Luvmyhike is designed to prepare your mind and body for your next adventure, through a combination of specialized workouts developed by the experts in adventure fitness.
Trek training:
A Wild combination of interval training and wild walking in nature to develop mental toughness, agility (on uneven terrain/rocks), mobility, endurance, power and core strength, including some night walking to get you ready for summit night!
High Intensity Internal Training (H.I.I.T):
Lisa’s own combination of time efficient intervals including strength and core, using natural terrain, your backpack, stairs, hills and outdoor environments.
Endurance Walks/ Check Treks:
Increasing longer treks with your backpack and trekking boots/shoes on undulating terrain, to test gear, mental toughness, fitness, nutrition and hydration, and build time on your legs to give you the endurance and strength for multi day trekking.
Nature Hit:
Your weekly dose of FUN in nature – choose an activity you enjoy whether it be kayaking, yoga, SUP, surfing, rock climbing or swimming.
Choose an appropriate level to start, then progress to the next level every 12 weeks. If you love getting the Trek Training buzz, Luvmyhike will become your ongoing guide to staying Trek Fit for Life.
Newbie: just starting out, would find climbing a large set of stairs challenging/don’t really have a regular exercise regime/ new to outdoor fitness.
Moderate: have exercised regularly at least 2-3 times a week for a year or more and could walk briskly for 3 hours on uneven terrain.

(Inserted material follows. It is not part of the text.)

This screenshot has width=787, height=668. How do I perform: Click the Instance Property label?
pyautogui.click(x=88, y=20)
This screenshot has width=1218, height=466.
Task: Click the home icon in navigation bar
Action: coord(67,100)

Hard Core: Exercise at a relatively high level 4+ times a week, experience in body weight training outdoors on varied terrain.
Each time you start a new 12 week cycle, you can choose to focus on training for Altitude, Endurance or Full Pack.

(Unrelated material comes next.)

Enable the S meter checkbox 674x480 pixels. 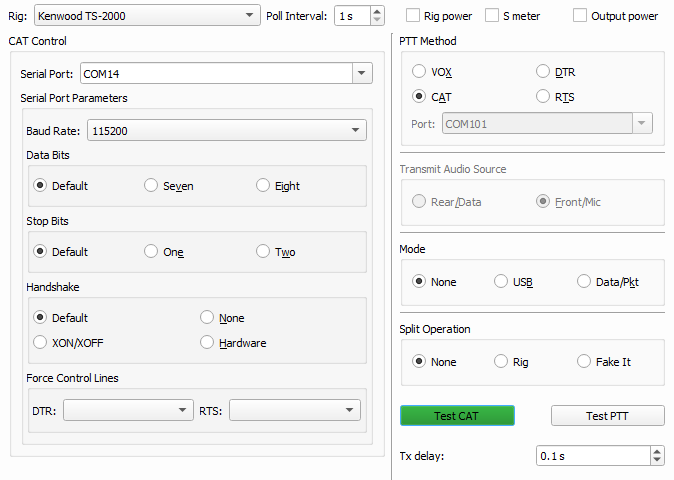click(x=491, y=16)
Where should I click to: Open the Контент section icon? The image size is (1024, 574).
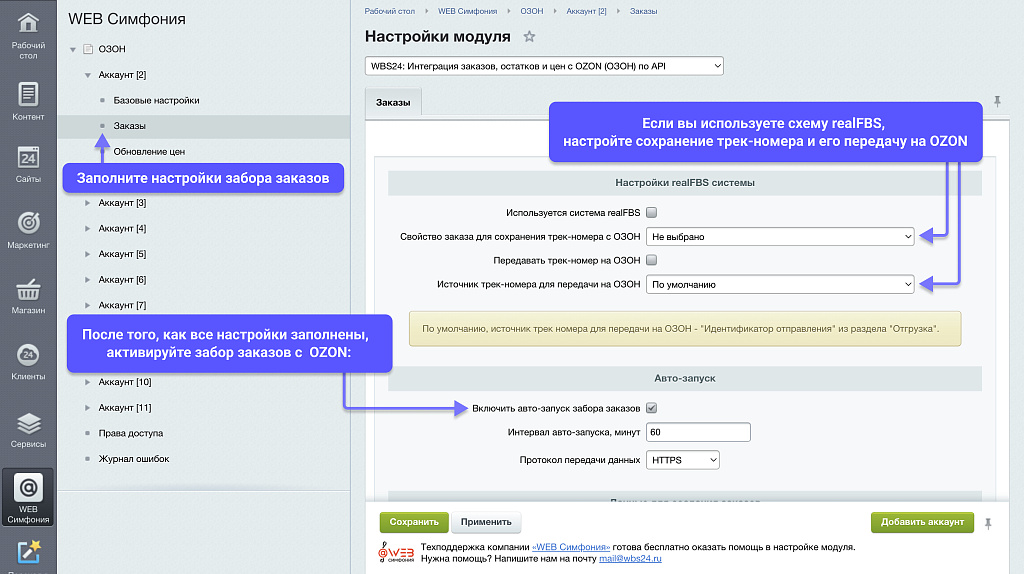(x=28, y=101)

Altitude: for treks on high! Focus on increasing lung capacity, leg strength to get you both up and down those long summit climbs and mental focus when the going gets tough.
Endurance: for long distance, multi day trekking or endurance events such as Coastrek: Build time on your legs and practise your hydration, nutrition, footcare and mental toughness on extended walks.
Full Pack: for when you carry all your gear and food in your pack for a multi day trek. Start light and add weight over time to build strength and coordination in order to carry a heavy pack on uneven terrain. Even if you don’t have a trek booked, training with a full pack is a great addition for those who want to take their fitness and strength to the next level by adding resistance to the workouts.